(Beginning of Data provided)

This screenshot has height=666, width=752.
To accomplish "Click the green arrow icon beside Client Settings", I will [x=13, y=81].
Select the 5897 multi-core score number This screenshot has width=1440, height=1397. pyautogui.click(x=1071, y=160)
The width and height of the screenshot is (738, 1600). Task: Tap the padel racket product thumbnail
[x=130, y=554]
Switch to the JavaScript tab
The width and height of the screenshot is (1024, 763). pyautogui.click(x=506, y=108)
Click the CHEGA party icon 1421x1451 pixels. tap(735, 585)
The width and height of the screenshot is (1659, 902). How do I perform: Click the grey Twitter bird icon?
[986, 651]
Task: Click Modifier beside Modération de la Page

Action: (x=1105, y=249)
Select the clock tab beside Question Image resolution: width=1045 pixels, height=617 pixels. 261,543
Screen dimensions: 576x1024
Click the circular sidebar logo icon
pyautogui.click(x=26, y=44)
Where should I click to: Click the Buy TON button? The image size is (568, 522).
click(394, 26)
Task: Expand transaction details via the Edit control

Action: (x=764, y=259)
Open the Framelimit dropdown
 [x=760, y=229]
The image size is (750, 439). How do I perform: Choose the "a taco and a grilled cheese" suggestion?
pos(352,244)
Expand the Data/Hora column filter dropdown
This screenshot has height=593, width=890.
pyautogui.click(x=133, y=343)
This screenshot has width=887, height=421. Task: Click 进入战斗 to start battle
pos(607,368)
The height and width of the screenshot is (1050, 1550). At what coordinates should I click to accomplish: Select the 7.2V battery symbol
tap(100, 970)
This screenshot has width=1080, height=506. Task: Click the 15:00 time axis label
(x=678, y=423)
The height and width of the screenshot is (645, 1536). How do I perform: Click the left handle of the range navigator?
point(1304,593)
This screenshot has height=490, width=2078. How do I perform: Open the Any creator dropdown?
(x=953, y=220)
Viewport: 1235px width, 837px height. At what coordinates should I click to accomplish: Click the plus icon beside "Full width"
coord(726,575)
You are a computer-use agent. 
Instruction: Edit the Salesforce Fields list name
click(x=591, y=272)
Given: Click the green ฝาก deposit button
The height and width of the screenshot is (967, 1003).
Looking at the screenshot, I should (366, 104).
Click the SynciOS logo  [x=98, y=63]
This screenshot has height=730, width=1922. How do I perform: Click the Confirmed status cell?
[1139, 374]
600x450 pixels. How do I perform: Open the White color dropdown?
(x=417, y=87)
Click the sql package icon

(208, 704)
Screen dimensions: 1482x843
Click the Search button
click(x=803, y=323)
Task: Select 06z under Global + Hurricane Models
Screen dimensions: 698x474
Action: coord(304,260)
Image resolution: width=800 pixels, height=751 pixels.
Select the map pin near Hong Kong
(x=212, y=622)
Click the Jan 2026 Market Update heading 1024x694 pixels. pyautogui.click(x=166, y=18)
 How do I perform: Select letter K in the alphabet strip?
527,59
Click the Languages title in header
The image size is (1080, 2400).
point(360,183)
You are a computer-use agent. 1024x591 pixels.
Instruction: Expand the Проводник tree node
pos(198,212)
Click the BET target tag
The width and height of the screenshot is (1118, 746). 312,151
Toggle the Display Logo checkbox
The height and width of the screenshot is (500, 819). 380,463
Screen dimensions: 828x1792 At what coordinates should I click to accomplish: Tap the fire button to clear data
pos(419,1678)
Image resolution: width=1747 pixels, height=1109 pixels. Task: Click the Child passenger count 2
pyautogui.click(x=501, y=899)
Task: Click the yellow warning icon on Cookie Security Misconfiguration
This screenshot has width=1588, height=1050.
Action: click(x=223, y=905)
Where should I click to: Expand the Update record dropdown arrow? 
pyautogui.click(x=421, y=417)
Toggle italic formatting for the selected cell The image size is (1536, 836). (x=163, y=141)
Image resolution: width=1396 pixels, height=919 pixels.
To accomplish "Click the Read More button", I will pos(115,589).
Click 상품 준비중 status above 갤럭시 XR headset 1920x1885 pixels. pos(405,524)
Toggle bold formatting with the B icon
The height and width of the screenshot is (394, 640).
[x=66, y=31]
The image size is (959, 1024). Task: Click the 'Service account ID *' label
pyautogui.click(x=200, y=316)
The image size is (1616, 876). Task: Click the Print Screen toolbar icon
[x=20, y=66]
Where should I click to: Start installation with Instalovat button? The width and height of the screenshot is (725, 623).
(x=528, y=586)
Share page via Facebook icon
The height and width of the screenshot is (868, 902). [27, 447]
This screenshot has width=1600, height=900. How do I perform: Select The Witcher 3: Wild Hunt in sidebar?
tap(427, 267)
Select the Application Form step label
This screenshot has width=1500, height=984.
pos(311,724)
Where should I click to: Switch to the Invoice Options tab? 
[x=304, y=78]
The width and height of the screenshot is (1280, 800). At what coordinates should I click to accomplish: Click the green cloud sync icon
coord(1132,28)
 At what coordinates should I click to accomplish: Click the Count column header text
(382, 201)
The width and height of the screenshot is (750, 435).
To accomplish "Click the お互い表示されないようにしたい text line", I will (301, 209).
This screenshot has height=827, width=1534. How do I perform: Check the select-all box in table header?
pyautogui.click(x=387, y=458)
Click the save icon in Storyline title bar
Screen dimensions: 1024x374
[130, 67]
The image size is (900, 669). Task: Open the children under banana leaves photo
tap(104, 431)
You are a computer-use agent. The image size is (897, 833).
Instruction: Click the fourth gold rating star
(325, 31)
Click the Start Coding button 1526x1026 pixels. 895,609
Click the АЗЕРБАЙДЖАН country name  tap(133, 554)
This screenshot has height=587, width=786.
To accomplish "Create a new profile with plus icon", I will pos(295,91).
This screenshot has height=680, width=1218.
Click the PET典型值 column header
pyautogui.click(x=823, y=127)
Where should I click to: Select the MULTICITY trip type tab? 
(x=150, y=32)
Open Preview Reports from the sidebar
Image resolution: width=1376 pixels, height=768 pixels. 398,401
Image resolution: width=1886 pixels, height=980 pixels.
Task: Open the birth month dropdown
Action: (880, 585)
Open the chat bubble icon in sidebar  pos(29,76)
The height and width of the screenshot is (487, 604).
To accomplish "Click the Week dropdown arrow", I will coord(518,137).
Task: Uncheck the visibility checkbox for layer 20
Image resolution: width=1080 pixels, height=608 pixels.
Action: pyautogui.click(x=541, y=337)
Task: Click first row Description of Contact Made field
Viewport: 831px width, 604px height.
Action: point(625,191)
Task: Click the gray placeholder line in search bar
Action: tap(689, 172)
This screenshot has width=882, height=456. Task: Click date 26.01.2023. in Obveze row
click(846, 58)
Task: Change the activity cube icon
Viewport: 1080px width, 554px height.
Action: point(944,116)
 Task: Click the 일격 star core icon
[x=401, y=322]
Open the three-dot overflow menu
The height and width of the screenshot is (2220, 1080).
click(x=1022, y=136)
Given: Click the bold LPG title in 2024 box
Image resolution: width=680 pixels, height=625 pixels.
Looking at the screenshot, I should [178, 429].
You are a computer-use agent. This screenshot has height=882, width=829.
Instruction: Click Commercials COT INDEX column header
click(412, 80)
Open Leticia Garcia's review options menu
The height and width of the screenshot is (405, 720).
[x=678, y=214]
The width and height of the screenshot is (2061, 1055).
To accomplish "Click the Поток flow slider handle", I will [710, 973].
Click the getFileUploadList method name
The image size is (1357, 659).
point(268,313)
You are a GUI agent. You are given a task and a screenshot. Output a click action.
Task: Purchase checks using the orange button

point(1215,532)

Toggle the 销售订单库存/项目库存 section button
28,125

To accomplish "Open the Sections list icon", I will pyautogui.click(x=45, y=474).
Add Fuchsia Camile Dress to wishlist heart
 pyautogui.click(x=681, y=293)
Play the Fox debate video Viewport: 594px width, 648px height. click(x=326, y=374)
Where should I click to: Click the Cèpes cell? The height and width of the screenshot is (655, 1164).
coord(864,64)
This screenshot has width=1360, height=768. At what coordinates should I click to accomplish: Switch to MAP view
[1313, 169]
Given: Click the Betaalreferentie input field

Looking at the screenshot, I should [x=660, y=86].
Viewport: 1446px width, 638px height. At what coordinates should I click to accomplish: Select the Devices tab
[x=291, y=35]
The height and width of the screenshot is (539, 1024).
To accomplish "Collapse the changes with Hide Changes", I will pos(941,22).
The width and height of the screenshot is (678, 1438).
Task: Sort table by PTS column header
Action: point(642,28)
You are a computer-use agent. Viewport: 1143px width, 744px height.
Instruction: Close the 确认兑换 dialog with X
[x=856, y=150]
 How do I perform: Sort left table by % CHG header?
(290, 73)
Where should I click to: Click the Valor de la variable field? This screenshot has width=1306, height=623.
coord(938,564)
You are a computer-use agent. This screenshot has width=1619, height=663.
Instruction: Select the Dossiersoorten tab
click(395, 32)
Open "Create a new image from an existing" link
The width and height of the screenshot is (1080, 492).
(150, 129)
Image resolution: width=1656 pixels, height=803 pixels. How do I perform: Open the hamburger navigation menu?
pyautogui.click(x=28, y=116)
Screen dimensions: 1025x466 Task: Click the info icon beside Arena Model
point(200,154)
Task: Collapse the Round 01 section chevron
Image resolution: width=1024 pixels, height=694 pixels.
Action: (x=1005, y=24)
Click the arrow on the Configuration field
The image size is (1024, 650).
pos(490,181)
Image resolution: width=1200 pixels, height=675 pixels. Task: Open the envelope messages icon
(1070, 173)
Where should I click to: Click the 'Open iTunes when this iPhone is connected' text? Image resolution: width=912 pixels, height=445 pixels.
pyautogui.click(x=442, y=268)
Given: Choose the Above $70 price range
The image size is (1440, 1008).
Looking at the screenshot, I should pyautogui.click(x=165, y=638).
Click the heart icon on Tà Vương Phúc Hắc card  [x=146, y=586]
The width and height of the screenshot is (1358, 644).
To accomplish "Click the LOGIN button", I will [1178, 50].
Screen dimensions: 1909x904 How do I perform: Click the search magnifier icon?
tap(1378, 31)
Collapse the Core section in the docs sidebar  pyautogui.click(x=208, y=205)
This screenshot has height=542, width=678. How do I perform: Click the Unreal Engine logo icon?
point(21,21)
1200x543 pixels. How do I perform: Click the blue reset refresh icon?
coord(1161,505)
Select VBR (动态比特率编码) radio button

(End of Data provided)

◆ **What the exercise asks**
From the line that has "Image resolution: width=1747" through the line that has "Toggle italic formatting", copy every line exactly as it appears above, and leave out all others.

◆ **Output below**
Image resolution: width=1747 pixels, height=1109 pixels. Task: Click the Child passenger count 2
pyautogui.click(x=501, y=899)
Task: Click the yellow warning icon on Cookie Security Misconfiguration
This screenshot has width=1588, height=1050.
Action: click(x=223, y=905)
Where should I click to: Expand the Update record dropdown arrow? 
pyautogui.click(x=421, y=417)
Toggle italic formatting for the selected cell The image size is (1536, 836). (x=163, y=141)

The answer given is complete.